A Comparative Study of the Distribution and Density of Retinal Ganglion Cells and Visual Acuity in Bothrops Snakes with Differences in the Habitat Use

Publication Date

Summer 6-1-2020

Project Category

Health Research

Faculty Mentor

Einat Hauzman, PhD

Document Type



Purpose: The density and distribution of neurons in retinas of vertebrates are associated with specific behaviors and species ecology. The visual system of snakes has adaptations to the species’ habitats, circadian rhythm, and foraging strategies. A previous study revealed a ventral area centralis in a terrestrial snake and a visual streak in a close related arboreal species. In this study, we compared the distribution of ganglion cell layer (GCL) cells in retinas of Viperidae snakes from the genus Bothrops, with differences in the habitat use, namely the arboreal B. insularis, and the semi-arboreal species B. jararaca and B. sazimai.
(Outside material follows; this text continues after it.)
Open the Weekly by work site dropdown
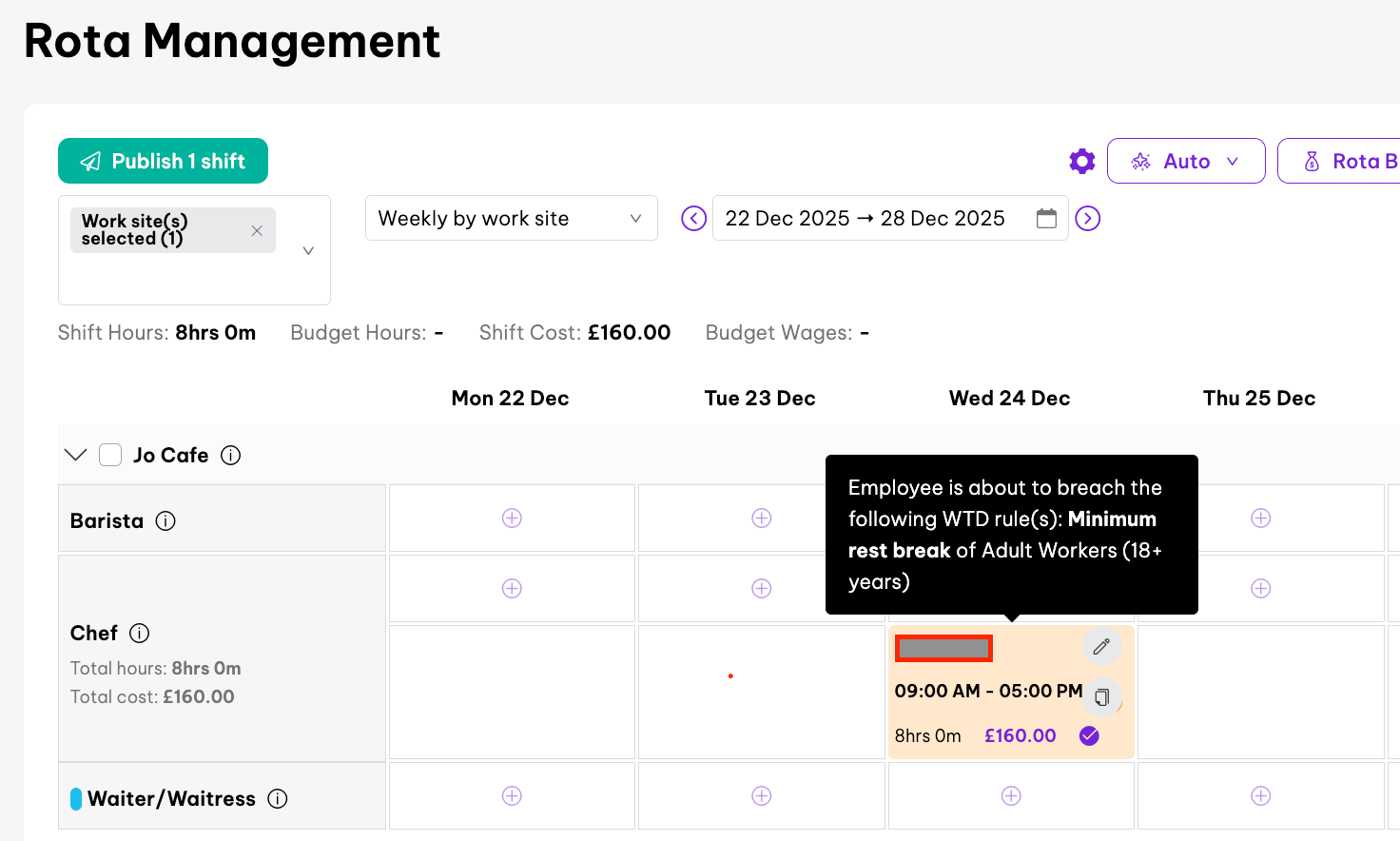1400x841 pixels. coord(511,219)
Methods: Three individuals of each species were euthanized with Thionembutal (100 mg/kg). The eyes were enucleated and retinas were dissected and fixed in 4% paraformaldehyde. Retinas were wholemounted and Nissl stained. The density of GCL cells was estimated using a stereological approach with the Stereo Investigator software (MicroBrightField), and isodensity maps were obtained using OriginPro 8.5.1. Visual acuity values were estimated based on the peak density of GCL cells and the eyes focal length.
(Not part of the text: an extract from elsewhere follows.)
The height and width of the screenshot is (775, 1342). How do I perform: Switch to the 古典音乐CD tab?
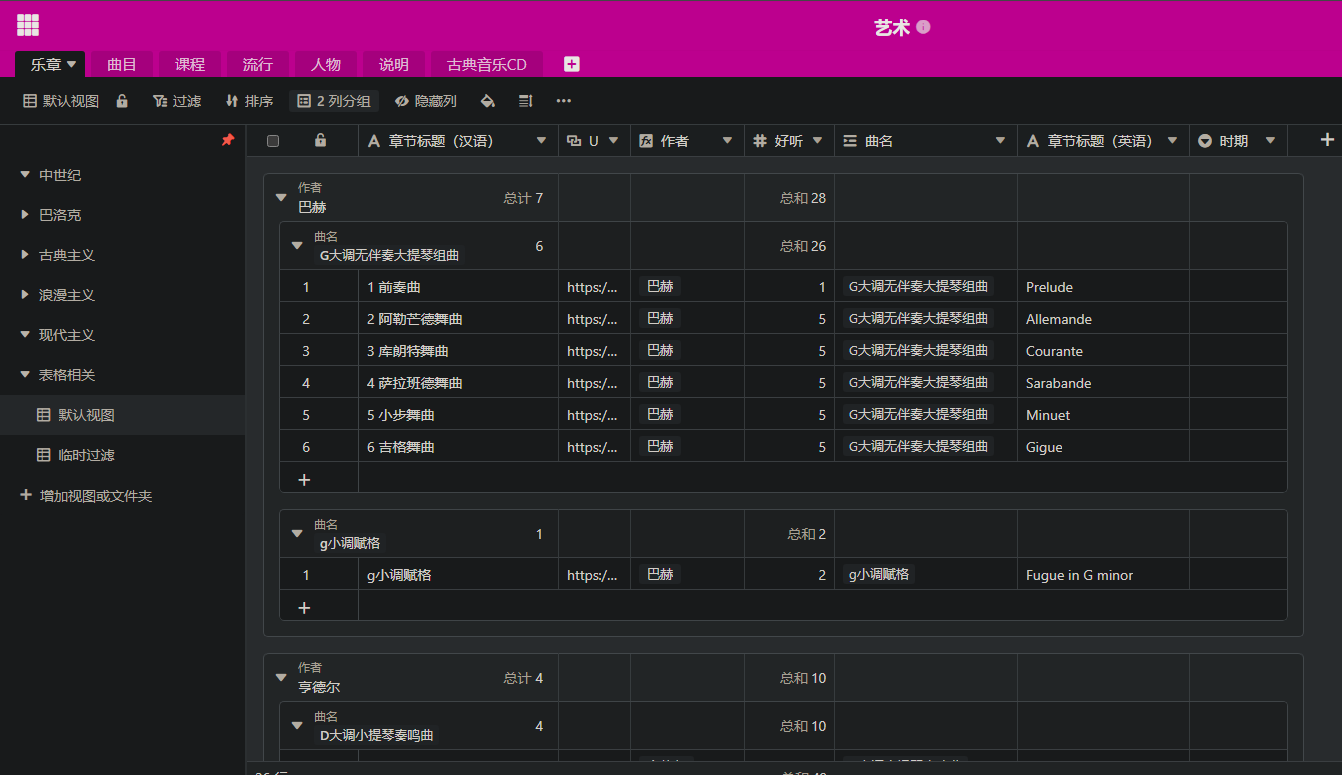pos(486,64)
Results: We observed a poorly defined horizontal streak in retinas of the arboreal B. insularis, with higher density in the central retina, while in the semi-arboreal B. jararaca and B. sazimai there were no defined retinal specializations, and the peak cell densities were located in the temporal region. The mean cell density was 4,405 ± 735 cells/mm2 in B. insularis, 4,606 ± 335 cells/mm2 in B. sazimai, and 4,881 ± 746cells/mm2 in B. jararaca. The estimated spatial resolutions were similar among the species and varied from 2.0 to 2.2 cycles per degree.
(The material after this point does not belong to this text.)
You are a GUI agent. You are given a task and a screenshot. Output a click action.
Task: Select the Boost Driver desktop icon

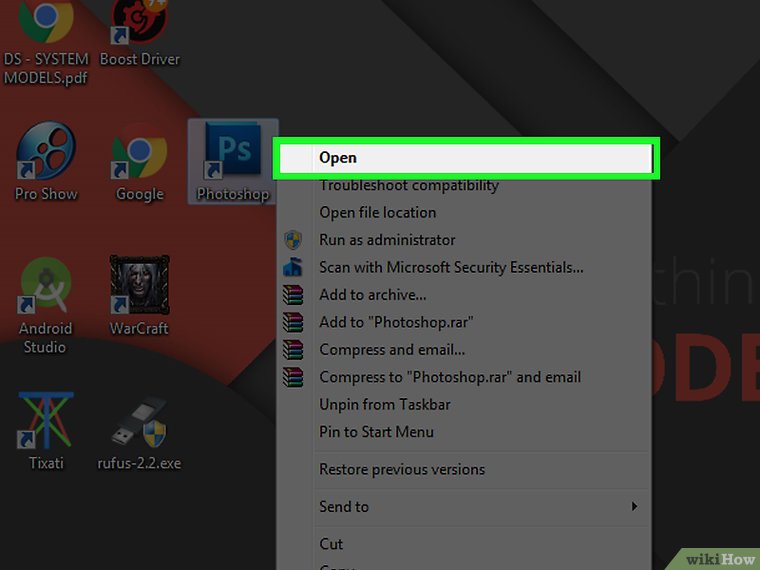click(139, 22)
Conclusions: These findings reinforce the hypothesis that retinal specializations are associated with habitat use in snakes. A visual streak may assist in locomotion and hunting among branches, as indicated by the distribution of cells in B. insularis. On the other hand, peak GCL cell density in the temporal retina may facilitate striking behavior in the species that forage on the ground.